Отец как глянул на ружье — оно все блестит — не захотел его взять. У него было трехствольное нарезное (для охоты на волка). Цыган: «Да ты, что, бери! У Шестакова, ты думаешь, нет еще?» Тогда я уговорил отца взять ружье. Мне было шестнадцать лет. На другой год с бывалыми охотниками вышел на охоту. И каждый охотник подходил ко мне, рассматривал ружье. А один — старейший — попросил: «Дай хоть подержать». Потом: «Давай менять». «Не могу, — говорю. — Подарок». И только на четвертый после этого год я смог убить зайца. Он выскочил неожиданно на меня. Я даже испугался. Пальнул — он и запрыгал.

Тут Шестаков прислала нарочного, затребовал: «Отдай ружье!» И отец велел отдать. А мне жалко. Не отдал. «Взамен пришлю», — сказал даритель. Но два месяца прошло, а никакой замены нет. Тогда я сам написал нахально записку Шестакову: «Взамен пришли».

Варя отвезла записку. В этот момент он не дал. Я говорю ей: еще напомни.

Он и дал другое ружье двенадцатого калибра (в 20-м году). Так это ружье и привыкло. Он не требовал назад. А отец за него платил Шестакову много: то пшено, то дрова пошлет.

Цевье было с инкрустацией; футляр — с замшей, перевитой веревочками. На канатной фабрике делали канат для Англии. Веревочки плели окрестные крестьяне — на фабрике скручивали их.

Изделие удивительно крепкое: он отдал ружье знакомому, тот ружье немного попортил — поломал ложу — оно треснуло. На так ничего. Живет с трещиной.

У Гурко от нашего селения было имение. Пивоваренный завод.

Рассказчик уж не охотится лет десять. Хорошая охоты была на Дальнем Востоке. Двенадцать калибров больше идет на дичь.

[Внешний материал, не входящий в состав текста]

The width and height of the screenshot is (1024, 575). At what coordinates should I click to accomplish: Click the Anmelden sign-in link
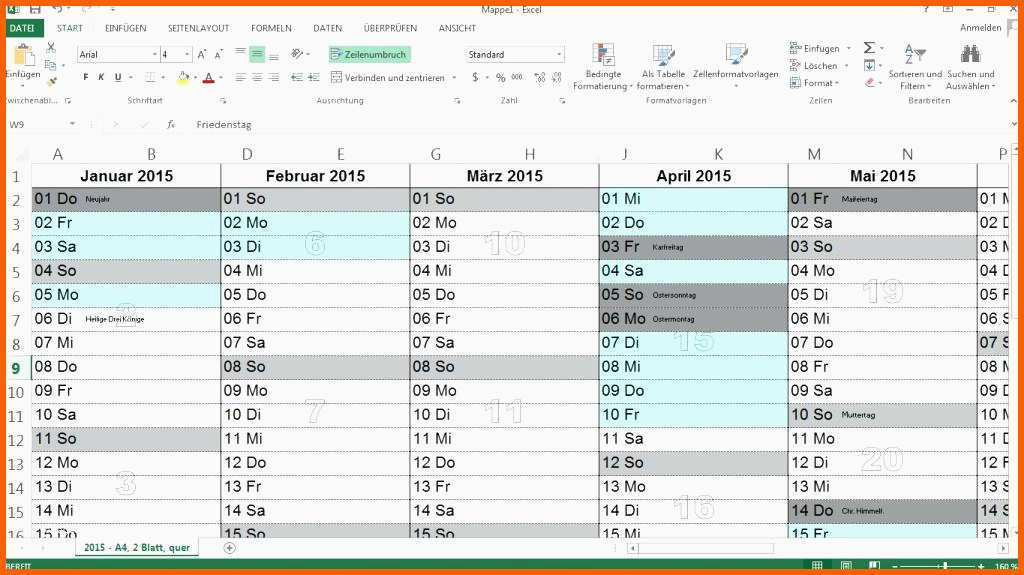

— А волков убивал? — Спросили у него.

— Нет. Стрелять стрелял. Думал, что теленок, а это волк.

— Ну и что?

— Да ничего. У меня ведь утиная дробь. Под Казанью ехали в машине и на повороте фары осветили межу. И вот стоит что-то такое серое и смотрит в упор. Говорю:

— Теленок это.

— Какой теленок! — вскричал шофер. — Это волк. Стреляй! Ну, утиной дробью я пощекотал ему пятки — и только. Только после этого я понял, что это волк. После этого стал менять дробь на волка. Но волка больше и не встретил. А один преподаватель так убил волка.

Назавтра — поскольку прилет графика Вербицкого откладывался — ленинградцы поехали в Третьяковскую галерею: вместе с Антоном и Костей также его жена Ирма и сын-подросток Глеб, недовольно пикировавшиеся с главой семейства еще с вечера. Вследствие чего Антон чувствовал себя среди них как вообще подопытным, сторонним человеком. Видно, семейный космос у Махаловых еще не построился надлежащим образом сообразно порядку для нормального существования, или функционирования. Он пока бултыхался попусту. Тем не менее Антон по-человечески даже сочувствовал сейчас Ирме и старался в стенах галереи популярней ей рассказать, обходя музейные картины, о их значимости, прелести и уникальности в объеме того, что он сам знал о них и о тех, к которым был особенно пристрастен. Ирма с готовностью принимала его эту помощь. Но только Антонова услужливость не исправляла в семье Махалова семейный климат: был запущен какой-то умственный разброд. Непоправимый.